* **Required action**
In the records below, repeat exactly the lines between the line holding "This screenshot has width=1135, height=750." and the line holding "You are a GUI", inclusive, and drop the pictures.

Collected data entries
_____

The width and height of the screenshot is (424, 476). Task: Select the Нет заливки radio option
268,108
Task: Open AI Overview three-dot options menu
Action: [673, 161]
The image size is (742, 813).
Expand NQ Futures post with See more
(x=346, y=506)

_____

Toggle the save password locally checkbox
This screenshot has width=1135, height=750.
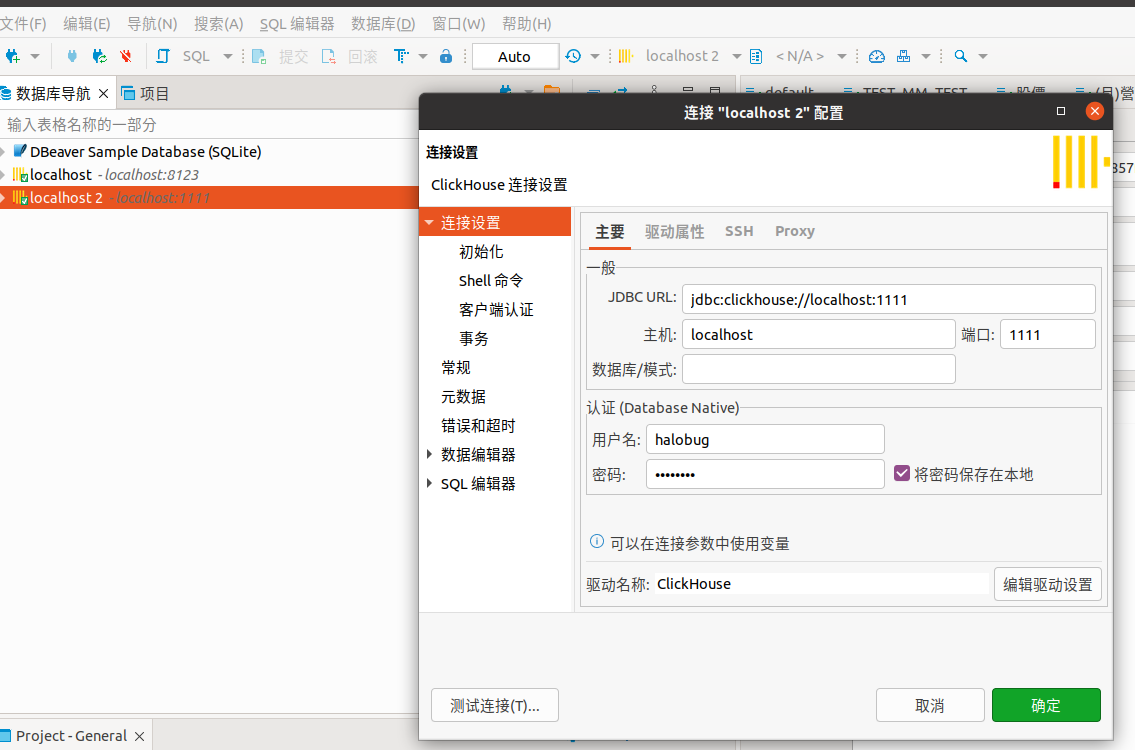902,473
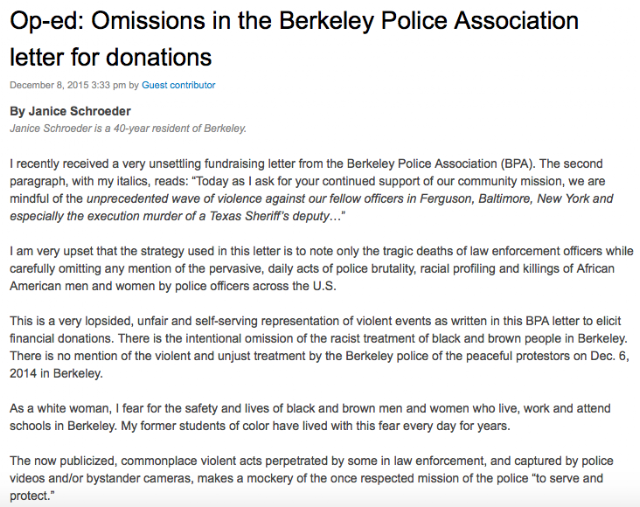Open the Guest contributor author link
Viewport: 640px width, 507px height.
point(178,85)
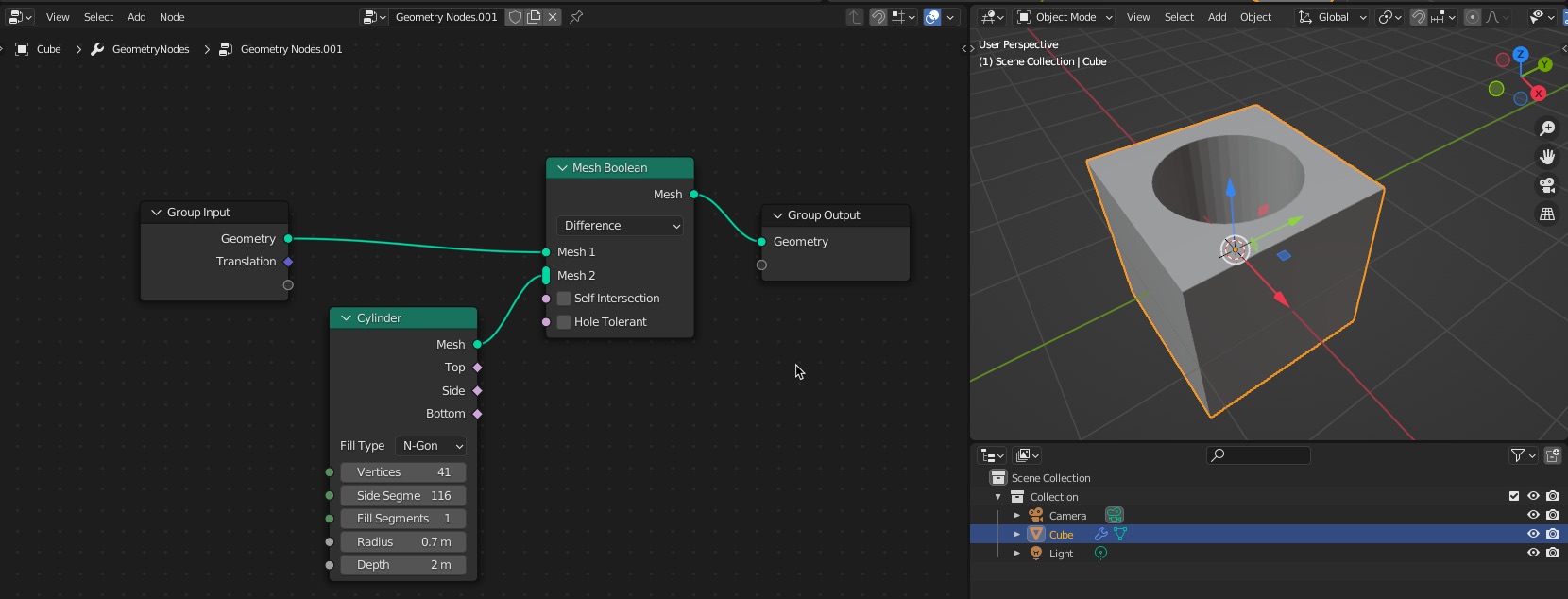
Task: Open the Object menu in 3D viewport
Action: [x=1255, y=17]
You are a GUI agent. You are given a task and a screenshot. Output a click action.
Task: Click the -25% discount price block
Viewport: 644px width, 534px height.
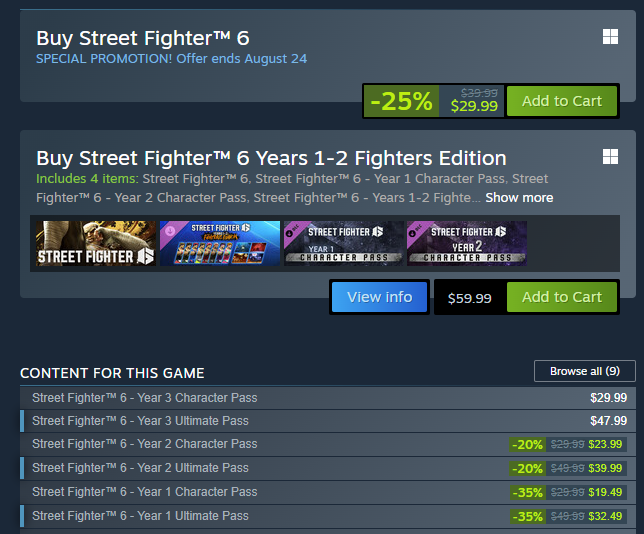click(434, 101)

_____

* **Task result**
This screenshot has width=1135, height=750.
902,473
Open the Guest contributor author link
Viewport: 640px width, 507px height.
point(178,85)
Task: Open the Object menu in 3D viewport
Action: [x=1255, y=17]
You are a GUI agent. You are given a task and a screenshot. Output a click action.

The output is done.